The Shame That Trauma Leaves Behind
One of the cruelest things trauma does is convince people that what happened says something about who they are.
Not what happened.
Who they are.
I’ve sat across from survivors of abuse who blame themselves.
Survivors of assault who blamed themselves.
Survivors of childhood trauma who blamed themselves.
People who endured things no one should ever experience and somehow walked away believing they were the problem.
That’s the power of shame.
Guilt and Shame Are Not The Same Thing
Guilt says:
‘I did something wrong.’
Shame says:
‘There is something wrong with me.’
Guilt focuses on behavior.
Shame attacks identity.
And trauma has a way of planting shame in places it never belonged.
The Question I Hear Constantly
Trauma survivors often ask:
‘Why didn’t I leave?’
‘Why didn’t I fight back?’
‘Why didn’t I see the signs?’
‘Why did I stay?’
These questions make sense.
But they often come from a place of hindsight.
The version of you today knows things the version of you then did not.

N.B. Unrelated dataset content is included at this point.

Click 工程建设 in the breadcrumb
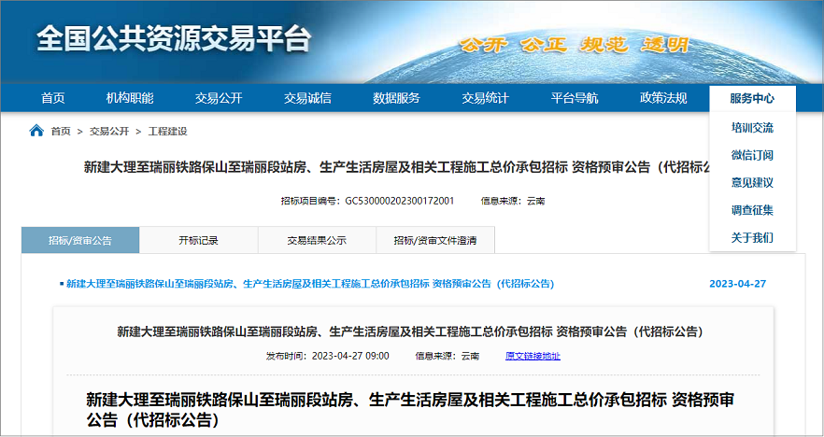Image resolution: width=824 pixels, height=437 pixels. 167,132
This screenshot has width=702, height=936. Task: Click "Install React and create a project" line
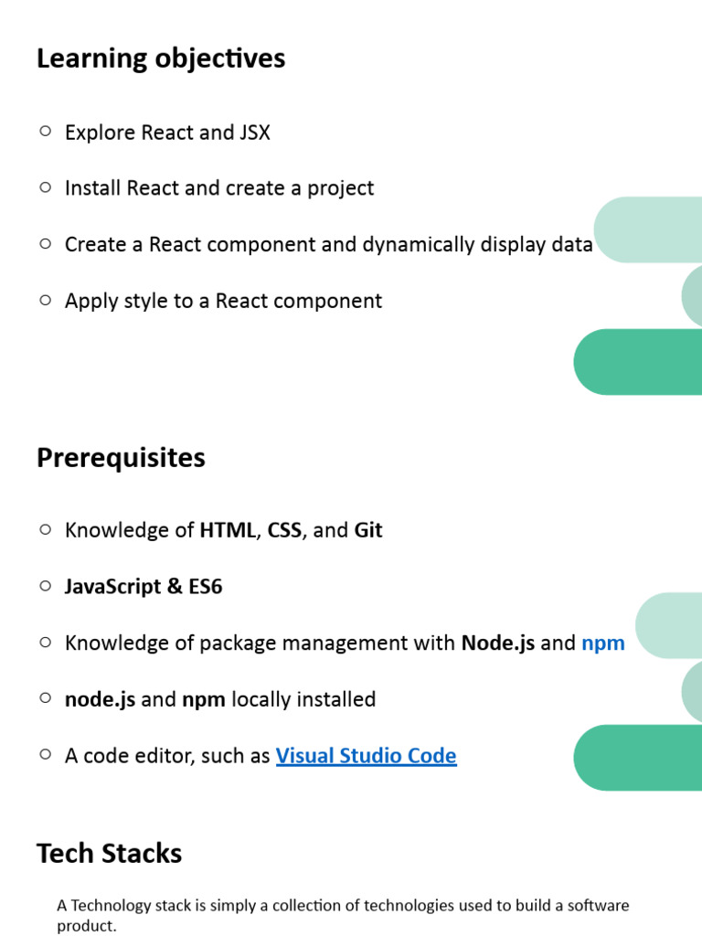(219, 188)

And judging your survival choices from a place of safety is rarely fair.
Shame Loves Silence
One reason shame grows so powerful is because it thrives in isolation.
The things we feel most ashamed of are often the things we hide.
And the things we hide rarely get challenged.
So shame becomes truth.
Not because it is true.
Because it goes unchallenged.
What Compassion Changes
One of the most transformative moments in therapy is when someone begins seeing themselves through a different lens.
Not:
‘What’s wrong with me?’
But:
‘What happened to me?’
That shift changes everything.
Because healing rarely happens through self-punishment.
It happens through understanding.
A Final Thought
Trauma asks:
What happened?’
Shame asks:
‘What’s wrong with me?’
Healing begins when we stop asking the second question.